A method of identifying thematic groups of nodes by analysis of a corpus of documents. The method uses a distance metric based on connectedness of nodes, which is derived from a co-occurrence measure. The invention is also embodied as a computer-implemented visualization tool that generates a display of nodes and thematic groupings. The invention is useful for ‘data mining’ a large corpus of documents, particularly textual documents, to extract relevant information.

Description

  • This invention generally relates to a method of data mining a large corpus of textual documents and to visually display extracted information. More particularly, the invention relates to a method of identifying thematic groups of nodes in a network and visualising the thematic grouping. Specifically, these nodes can correspond to concepts, entities, and categories.

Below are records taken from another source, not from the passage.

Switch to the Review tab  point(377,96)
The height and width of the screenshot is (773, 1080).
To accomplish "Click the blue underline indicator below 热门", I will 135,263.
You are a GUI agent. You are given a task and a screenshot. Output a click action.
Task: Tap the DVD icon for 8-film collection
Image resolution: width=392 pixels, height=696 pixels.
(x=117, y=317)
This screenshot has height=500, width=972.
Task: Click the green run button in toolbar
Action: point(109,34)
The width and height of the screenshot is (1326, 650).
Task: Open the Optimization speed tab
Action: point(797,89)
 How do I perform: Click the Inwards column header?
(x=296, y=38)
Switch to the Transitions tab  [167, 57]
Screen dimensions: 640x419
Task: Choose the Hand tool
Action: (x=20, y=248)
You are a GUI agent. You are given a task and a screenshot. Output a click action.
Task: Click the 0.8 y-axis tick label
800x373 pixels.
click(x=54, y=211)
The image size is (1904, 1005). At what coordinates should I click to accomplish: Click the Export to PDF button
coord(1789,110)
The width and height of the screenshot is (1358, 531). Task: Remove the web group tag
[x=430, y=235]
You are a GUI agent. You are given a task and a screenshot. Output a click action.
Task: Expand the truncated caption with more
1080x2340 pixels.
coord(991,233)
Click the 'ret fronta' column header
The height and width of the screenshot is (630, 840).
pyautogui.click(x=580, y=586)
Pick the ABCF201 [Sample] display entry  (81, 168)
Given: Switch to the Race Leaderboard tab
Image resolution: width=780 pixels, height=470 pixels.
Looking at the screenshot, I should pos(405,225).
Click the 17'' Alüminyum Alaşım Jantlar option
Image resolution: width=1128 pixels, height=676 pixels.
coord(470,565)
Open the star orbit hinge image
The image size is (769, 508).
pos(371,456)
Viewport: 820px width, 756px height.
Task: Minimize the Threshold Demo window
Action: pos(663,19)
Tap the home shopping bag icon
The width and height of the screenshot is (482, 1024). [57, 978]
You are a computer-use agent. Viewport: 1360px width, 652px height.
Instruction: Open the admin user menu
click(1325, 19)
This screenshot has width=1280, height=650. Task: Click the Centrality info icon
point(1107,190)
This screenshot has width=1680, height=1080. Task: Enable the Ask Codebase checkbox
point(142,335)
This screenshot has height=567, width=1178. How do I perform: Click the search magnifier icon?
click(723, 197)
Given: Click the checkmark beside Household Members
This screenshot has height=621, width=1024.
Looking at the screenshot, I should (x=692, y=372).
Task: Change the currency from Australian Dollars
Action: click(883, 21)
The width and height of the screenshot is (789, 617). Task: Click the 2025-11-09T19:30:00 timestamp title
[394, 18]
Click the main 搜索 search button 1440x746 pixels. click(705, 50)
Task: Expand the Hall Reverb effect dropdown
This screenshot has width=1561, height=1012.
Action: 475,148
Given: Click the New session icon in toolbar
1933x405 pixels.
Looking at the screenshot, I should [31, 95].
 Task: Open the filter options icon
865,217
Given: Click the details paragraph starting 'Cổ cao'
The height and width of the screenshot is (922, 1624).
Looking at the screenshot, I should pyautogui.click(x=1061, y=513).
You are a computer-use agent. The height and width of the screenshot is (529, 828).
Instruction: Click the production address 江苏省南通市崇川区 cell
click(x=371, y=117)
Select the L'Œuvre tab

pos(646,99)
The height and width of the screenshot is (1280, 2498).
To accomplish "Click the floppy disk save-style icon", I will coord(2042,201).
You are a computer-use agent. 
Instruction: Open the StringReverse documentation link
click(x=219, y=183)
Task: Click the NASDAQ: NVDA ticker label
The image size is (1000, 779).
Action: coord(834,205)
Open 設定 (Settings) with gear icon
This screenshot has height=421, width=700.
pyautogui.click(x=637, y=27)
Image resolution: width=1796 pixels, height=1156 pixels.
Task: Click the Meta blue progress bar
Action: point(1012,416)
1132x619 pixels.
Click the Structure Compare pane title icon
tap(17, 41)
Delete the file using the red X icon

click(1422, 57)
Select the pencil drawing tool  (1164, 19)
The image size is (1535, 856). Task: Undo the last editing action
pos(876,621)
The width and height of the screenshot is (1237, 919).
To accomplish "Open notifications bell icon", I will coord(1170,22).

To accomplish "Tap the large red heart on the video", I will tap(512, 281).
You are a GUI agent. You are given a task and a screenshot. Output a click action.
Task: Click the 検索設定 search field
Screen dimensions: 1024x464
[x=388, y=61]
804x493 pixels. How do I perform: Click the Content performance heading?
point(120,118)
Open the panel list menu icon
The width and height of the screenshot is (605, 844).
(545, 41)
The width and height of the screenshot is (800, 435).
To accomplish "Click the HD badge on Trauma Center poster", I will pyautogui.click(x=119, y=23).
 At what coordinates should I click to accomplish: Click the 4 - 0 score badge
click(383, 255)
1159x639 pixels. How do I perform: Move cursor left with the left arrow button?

  • BACKGROUND TO THE INVENTION
  • The current period of human history has been referred to as the Information Age because of the massive increase in information accessible to the average person. The majority of this available information is stored in computer systems in textual form, for example web pages. While there has been an explosion in the amount of accessible information, there has not been a corresponding improvement in the tools useful for accessing the information. One of the greatest challenges in the information age is to sort the quantity of accessible information to identify the quality information.
  • One available tool is known as “Leximancer” and is described in detail at www.leximancer.com and in a number of publications including: Automatic Extraction of Semantic Networks from Text using Leximancer. A. E. Smith. In Human Language Technology Conference of the North American Chapter of the Association for Computational Linguistics (HLT-NAACL 2003)—Companion Volume, Edmonton, Alberta, Canada. ACL, 2003, pp Demo23-Demo24; Machine Mapping of Document Collections: the Leximancer system. A. E. Smith. In Proceedings of the Fifth Australasian Document Computing Symposium, Sunshine Coast, Australia. DSTC, 2000; Machine Learning of Well-defined Thesaurus Concepts. A. E. Smith. In Proceedings of the International Workshop on Text and Web Mining (PRICAI 2000), Melbourne, Australia, 2000, pp 72-79. The description of the Leximancer® system is incorporated herein by reference.
  • Leximancer® operates by transforming lexical co-occurrence information from natural language (contained in documents, web pages, newspaper articles, etc) into semantic patterns in an unsupervised manner. The extracted semantic patterns are displayed by means of a conceptual map that provides an overview of the concepts covered by the documents. The concept map displays five important sources of information about the analysed text:
  • The main concepts discussed in the document set;
  • The relative frequency of each concept;
  • How often concepts co-occur within the text;
  • The centrality of each concept; and
  • The similarity in contexts in which the concepts occur.
  • Leximancer® uses a number of features to assist the user to identify key aspects of the data. The brightness of a concept is related to its frequency (i.e. the brighter the concept, the more often it appears in the text); the brightness of links between concepts relate to how often the two connected concepts co-occur closely within the text; and the nearness in the map indicates that two concepts appear in similar conceptual contexts (i.e. they co-occur with similar other concepts).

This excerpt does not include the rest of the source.